In a clinical trial, with regular participant visits, and a focus on glycaemia, it is probable that insulin initiation was more frequent than would be expected in real‐world clinical practice. Scheduled ambulatory visits would not however be anticipated to be unbalanced between treatment arms in a blinded trial. However, there may have been an imbalance in unscheduled visitations that may have provided additional opportunities for treatment intensification. SGLT‐2 inhibitors are known to reduce all‐cause hospitalizations, ⁴³ and in particular hospitalizations for heart failure, in at‐risk patients with type 2 diabetes. Hospitalizations occurred more frequently in placebo‐treated participants in EMPA‐REG OUTCOME and may represent important sites of care in which insulin is initiated or dosing is intensified. ⁴⁴

The actuarial methods assume consistent treatment adherence and magnitude of treatment effects as observed during the trial over lifetime use. Because β‐cell dysfunction continues after the diagnosis of diabetes, it is possible that any insulin‐sparing effects of empagliflozin would be lost over time. Moreover, interval non‐adherence might also be anticipated to attenuate projected gains in insulin‐free survival. Finally, the long‐term actuarial analysis required accounting of competing risks of mortality and thus consideration of a composite of time to insulin initiation or death, despite the two components occurring with different frequency and of unequal patient importance.

Despite these limitations, these data from a large cardiovascular outcomes trial represent the most comprehensive and detailed evaluation of the effects of SGLT‐2 inhibition on insulin initiation or intensification, extending prior concordant observations with another member of this therapeutic class. ²⁴

In conclusion, in EMPA‐REG OUTCOME, empagliflozin substantially reduces rates of insulin initiation or intensification among patients with type 2 diabetes and cardiovascular disease. Reductions in insulin needs and dosing may attenuate treatment attendant adverse effects, including weight gain and hypoglycaemia, which may be especially problematic for patients with co‐morbid cardiovascular disease.
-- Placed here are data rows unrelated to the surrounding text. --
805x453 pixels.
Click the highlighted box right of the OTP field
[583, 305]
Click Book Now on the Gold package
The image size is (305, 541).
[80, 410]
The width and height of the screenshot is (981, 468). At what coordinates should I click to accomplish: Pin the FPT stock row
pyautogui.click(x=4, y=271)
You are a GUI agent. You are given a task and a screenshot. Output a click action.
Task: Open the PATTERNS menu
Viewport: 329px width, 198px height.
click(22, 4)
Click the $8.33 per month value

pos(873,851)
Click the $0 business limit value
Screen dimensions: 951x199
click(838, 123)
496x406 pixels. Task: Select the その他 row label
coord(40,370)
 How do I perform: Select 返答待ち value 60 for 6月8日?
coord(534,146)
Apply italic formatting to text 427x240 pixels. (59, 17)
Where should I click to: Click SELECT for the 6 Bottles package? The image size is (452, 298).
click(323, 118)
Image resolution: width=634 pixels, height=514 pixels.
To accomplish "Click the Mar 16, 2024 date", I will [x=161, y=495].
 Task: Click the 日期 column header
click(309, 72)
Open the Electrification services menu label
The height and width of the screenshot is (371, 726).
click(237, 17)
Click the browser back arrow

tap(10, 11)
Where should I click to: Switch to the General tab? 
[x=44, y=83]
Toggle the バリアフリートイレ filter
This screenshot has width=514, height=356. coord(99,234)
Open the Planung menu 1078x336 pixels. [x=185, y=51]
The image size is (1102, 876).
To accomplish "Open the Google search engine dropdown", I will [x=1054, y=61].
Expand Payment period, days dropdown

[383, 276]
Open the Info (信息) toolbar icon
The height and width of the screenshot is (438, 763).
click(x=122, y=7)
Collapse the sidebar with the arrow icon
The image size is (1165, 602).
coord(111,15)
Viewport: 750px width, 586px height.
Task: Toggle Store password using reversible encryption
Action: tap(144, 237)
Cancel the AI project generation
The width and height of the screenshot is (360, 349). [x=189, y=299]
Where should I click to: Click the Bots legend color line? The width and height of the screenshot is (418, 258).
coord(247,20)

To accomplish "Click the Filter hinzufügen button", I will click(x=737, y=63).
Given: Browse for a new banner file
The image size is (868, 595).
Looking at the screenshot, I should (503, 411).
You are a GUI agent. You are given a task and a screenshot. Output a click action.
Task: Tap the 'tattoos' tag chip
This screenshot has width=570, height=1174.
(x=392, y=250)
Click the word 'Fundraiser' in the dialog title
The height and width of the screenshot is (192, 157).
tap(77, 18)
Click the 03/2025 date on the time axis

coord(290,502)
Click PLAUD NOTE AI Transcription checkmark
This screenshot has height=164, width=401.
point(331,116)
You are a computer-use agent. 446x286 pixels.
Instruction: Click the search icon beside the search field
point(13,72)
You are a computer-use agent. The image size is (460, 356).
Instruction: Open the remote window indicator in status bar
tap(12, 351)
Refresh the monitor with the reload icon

Further data from studies with alternative designs that do not actively encourage glycaemic equipoise are needed to corroborate the treatment effects of SGLT‐2 inhibitors on longitudinal insulin requirements. If replicated, the long‐term implications of these effects on improvement in patient satisfaction, quality of life, and costs of care require further study.

CONFLICT OF INTEREST

MV has received research grant support or served on advisory boards for American Regent, Amgen, AstraZeneca, Bayer AG, Baxter Healthcare, Boehringer Ingelheim, Cytokinetics, Lexicon Pharmaceuticals, and Relypsa; speaker engagements with Novartis and Roche Diagnostics; and participates on clinical endpoint committees for studies sponsored by Galmed and Novartis. SEI has served as a consultant, speaker, or as a member of clinical trial steering committees for BI, AZ, NN, Sanofi/Lexicon Pharmaceuticals, Merck, vTv Therapeutics, and Abbott/Alere. NS has consulted for Amgen, BI, Eli Lilly (EL), Napp, Novo Nordisk (NN), Pfizer, and Sanofi; and has received grant support from BI. DHF has received financial support from Amgen, AZ, BI, EL, Merck & Co., and Sanofi. SV is President of the Canadian Medical and Surgical Knowledge Translation Research Group, a federally incorporated not‐for‐profit physician organization; holds a Tier 1 Canada Research Chair in Cardiovascular Surgery; and has also received grants and personal fees for speaker honoraria and advisory board participation from AZ, Amgen, Bayer, BI, EL, Janssen, and Merck. He has received grants and personal fees for advisory board participation from Amgen, grants from Bristol‐Myers Squibb, personal fees for speaker honoraria and advisory board participation from EL, NN, and Sanofi; and personal fees for speaker honoraria from EOCI Pharmacomm Ltd, Novartis, Sun Pharmaceuticals, and Toronto Knowledge Translation Working Group. CW has received financial support from AZ, Bayer, BI, EL, MSD, and Mundipharma. BZ has received financial support from AZ, BI, EL, Janssen, Merck, NN, and Sanofi. JB has received research support from the National Institutes of Health, Patient Centered Outcomes Research, and the European Union; and has served as a consultant to Abbott, Adrenomed, Amgen, Applied Therapeutics, Array, AZ, Bayer, BerlinCures, Boehringer Ingelheim, Cardior, CVRx, Foundry, G3 Pharma, Imbria, Impulse Dynamics, Innolife, Janssen, LivaNova, Luitpold, Medtronic, Merck, Novartis, Novo Nordisk, Relypsa, Roche, Sanofi, Sequana Medical, V‐Wave Limited, and Vifor. APO, MB, JTG, and MM are employees of BI.

AUTHOR CONTRIBUTIONS

Study conception and design: MV, SEI, APO, MB, BZ, and JB. Acquisition, analysis, or interpretation of data: all authors. Drafting of the manuscript: MV. Critical revision of the manuscript for important intellectual content: all authors. Statistical analysis: MM. Study supervision: JB. MV and JB had full access to the study data and take responsibility for the integrity and accuracy of its analysis.

PEER REVIEW

The peer review history for this article is available at https://publons.com/publon/10.1111/dom.14535.

Supporting information

Appendix S1. Supporting Information.

Click here for additional data file.^{(359.8KB, docx)}

ACKNOWLEDGEMENTS

The EMPA‐REG OUTCOME trial was sponsored by the Boehringer Ingelheim & Eli Lilly and Company Diabetes Alliance. Medical writing assistance, supported financially by Boehringer Ingelheim, was provided by Elevate Scientific Solutions, Horsham, UK, in finalizing the figures for publication.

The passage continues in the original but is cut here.